- [Work item]: From the data that follows, copy every line holding the string "height".
----------------------------------------
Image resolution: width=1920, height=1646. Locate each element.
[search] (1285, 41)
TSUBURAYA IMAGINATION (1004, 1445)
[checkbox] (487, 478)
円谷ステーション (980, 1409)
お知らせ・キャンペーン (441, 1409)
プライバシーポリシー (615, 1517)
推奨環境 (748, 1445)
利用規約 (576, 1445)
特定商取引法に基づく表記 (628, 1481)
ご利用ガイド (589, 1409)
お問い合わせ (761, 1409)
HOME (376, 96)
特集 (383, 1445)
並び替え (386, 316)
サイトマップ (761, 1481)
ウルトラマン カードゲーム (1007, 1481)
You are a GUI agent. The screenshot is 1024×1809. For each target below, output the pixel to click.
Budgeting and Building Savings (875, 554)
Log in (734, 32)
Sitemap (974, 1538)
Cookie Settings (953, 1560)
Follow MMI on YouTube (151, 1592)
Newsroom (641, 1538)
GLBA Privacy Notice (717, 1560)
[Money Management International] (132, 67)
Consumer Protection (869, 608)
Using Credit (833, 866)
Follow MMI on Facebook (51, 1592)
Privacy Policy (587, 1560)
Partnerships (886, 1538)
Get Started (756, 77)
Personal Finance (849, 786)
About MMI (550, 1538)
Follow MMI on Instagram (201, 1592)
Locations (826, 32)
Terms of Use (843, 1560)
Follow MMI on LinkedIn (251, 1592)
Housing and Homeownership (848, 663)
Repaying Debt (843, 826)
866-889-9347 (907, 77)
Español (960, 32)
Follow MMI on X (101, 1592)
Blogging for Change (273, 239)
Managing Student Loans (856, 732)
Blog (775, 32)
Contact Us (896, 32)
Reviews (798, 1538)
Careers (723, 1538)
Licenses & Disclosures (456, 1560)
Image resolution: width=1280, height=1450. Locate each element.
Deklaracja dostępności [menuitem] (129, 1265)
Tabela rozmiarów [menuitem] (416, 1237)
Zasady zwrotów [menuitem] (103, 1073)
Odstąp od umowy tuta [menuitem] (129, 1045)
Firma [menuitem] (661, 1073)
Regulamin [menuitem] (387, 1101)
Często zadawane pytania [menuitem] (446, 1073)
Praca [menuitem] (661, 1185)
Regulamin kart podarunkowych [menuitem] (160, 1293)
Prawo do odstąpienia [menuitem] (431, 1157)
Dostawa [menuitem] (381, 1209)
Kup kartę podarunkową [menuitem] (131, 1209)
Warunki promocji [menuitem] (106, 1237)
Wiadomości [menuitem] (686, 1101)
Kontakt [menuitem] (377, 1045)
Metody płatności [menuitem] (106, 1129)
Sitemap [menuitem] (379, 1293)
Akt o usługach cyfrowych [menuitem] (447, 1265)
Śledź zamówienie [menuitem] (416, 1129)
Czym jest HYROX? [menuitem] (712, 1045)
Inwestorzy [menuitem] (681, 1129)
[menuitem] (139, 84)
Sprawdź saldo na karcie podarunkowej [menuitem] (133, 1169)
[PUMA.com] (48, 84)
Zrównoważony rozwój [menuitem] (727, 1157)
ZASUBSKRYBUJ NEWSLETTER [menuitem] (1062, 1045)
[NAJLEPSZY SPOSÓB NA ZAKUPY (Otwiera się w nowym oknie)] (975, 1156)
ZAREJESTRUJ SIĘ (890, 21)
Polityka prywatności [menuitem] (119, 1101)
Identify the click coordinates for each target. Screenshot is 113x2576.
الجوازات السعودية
----------------------------------------
- [Task answer]:
Image resolution: width=1920, height=1646. Locate each element.
Image resolution: width=1280, height=1450. Locate each element.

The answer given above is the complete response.